Что он видел, что знает, кроме тоски и траура по брату и матери? А жизнь, она всегда остаётся жизнью, каким бы сильным ни было горе. Жизнь не может задержаться на горе, остановиться, застыть на нём... И откуда было мальчику знать, почему она пошла на свидание с тем человеком? Она не могла... надо было сказать ему, непременно сказать, что ещё год она не может позволить себе... даже никаких обещаний не может позволить, по­этому его ничто не связывает... Да, надо было пойти, она пошла и сказала, но, как бы ни казнила себя за вольность, при одном воспоминании об этом человеке её сердце так замирает, что и вздохнуть трудно. Что же остаётся делать, когда сердце вдруг начинает распоряжаться, с ним ведь не поспоришь.
С тем молодым человеком, с которым её, должно быть, заметил Адгур, она виделась мельком ещё несколько раз. А недавно он пришёл вместе с другими ребятами, которые вызвались им помочь, пришёл устанавливать длинные плетёные нары-ачалты в хлеве — всё для этих шелкопрядов. Узнав о том, что он вот-вот появится, она сначала очень волновалась, боялась, что выдаст себя. Но когда увидела его, вдруг совладала с собой. И он, похоже, тоже пересилил себя, старался совсем не замечать её. А до чего же ловким он оказался, выделялся среди всех других, и какими искусными оказались его руки.

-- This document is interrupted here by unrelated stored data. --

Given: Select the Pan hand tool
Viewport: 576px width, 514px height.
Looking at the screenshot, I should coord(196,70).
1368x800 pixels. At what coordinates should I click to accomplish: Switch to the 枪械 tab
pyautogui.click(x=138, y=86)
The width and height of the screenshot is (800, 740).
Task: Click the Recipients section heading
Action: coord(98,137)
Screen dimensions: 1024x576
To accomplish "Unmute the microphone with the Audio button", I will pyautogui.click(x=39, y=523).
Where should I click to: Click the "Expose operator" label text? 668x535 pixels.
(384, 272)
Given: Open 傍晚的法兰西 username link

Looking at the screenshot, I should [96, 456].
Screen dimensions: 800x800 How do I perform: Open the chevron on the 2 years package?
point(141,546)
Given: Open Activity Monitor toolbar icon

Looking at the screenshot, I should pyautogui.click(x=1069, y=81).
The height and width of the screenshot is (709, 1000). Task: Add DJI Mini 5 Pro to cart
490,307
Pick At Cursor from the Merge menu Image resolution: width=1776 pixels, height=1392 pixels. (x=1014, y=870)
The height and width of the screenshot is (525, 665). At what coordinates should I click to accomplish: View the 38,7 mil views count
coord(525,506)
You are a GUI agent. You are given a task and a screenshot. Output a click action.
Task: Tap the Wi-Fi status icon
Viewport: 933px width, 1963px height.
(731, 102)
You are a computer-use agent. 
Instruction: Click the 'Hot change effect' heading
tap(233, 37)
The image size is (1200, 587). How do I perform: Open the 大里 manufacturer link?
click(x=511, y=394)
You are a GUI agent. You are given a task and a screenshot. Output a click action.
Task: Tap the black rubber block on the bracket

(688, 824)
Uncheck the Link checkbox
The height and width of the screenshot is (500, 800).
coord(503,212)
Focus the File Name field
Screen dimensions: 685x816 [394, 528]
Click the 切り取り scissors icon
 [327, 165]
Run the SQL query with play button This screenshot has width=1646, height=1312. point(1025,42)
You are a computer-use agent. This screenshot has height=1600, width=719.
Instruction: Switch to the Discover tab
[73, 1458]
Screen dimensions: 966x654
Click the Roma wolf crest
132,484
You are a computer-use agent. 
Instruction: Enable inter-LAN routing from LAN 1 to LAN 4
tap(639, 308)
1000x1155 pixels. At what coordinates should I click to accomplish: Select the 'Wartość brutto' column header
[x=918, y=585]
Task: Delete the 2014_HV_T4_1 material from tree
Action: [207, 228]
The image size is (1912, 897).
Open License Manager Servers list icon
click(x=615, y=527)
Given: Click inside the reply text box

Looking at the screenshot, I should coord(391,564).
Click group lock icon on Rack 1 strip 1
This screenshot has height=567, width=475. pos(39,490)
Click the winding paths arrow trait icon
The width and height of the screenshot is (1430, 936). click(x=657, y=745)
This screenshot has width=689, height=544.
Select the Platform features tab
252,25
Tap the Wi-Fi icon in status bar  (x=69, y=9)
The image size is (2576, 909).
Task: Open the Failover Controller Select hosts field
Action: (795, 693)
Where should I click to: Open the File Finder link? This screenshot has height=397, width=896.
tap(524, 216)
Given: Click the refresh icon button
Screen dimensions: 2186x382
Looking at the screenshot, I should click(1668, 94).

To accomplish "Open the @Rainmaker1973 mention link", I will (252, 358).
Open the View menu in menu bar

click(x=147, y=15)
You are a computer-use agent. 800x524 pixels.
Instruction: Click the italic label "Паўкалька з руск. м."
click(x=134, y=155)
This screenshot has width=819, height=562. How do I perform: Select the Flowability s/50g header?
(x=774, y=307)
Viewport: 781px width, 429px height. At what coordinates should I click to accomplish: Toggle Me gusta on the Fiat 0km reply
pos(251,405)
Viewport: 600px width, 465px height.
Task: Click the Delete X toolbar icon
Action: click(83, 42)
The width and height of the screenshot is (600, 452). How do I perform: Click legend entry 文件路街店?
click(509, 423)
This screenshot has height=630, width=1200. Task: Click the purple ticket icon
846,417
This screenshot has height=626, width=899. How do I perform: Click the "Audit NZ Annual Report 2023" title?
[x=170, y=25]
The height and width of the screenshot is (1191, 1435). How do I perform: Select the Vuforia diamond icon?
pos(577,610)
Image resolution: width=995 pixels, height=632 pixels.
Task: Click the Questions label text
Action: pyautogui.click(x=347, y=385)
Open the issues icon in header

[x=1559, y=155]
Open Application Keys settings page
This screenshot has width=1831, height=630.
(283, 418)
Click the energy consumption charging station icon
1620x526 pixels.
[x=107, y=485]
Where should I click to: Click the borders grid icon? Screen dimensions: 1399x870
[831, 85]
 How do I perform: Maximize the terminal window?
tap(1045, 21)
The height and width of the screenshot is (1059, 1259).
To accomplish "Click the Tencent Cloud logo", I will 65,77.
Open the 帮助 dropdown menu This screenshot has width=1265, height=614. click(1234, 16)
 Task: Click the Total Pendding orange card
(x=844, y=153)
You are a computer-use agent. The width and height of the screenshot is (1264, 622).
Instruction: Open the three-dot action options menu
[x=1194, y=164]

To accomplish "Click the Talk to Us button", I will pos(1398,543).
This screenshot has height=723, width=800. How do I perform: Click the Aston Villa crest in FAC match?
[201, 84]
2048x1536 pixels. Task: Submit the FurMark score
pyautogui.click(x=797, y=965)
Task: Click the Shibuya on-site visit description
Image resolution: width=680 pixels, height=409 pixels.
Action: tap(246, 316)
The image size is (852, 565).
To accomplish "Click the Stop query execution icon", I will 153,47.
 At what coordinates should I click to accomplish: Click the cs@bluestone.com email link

Да, это такой человек, он может всё, за ним — как в крепости...
Вдруг ей почудилось, будто кто-то зовёт её. Она прислушалась. Да, действительно, кто-то звал её по имени. И голос вроде был знакомым. Сердце у неё сжалось: ей почудилось, что голос этот несёт в себе странную тревогу — будто он заранее не скрывал, заранее давал знать, что собирается сообщить неприятное.
Сырма бросила шитьё и выбежала на веранду.
— Адгур, Адгур! — позвала она в страшном волнении.
Мальчик нехотя показался из-за двери хлева, молча глянул и снова исчез. Сырма вздохнула — зря испугалась... но нет, тревога уже не оставляла.
Опять её позвали, и на этот раз явно знакомый голос ещё больше встревожил её. Сырма сбежала по ступенькам, торопливо пошла к воротам. Откуда-то вдруг выскочила собака и с лаем кинулась туда же.
— Пошла вон! — в сердцах прикрикнула Сырма. — Сейчас же иди на место!
— Как бы не укусила! — сказал тот же голос.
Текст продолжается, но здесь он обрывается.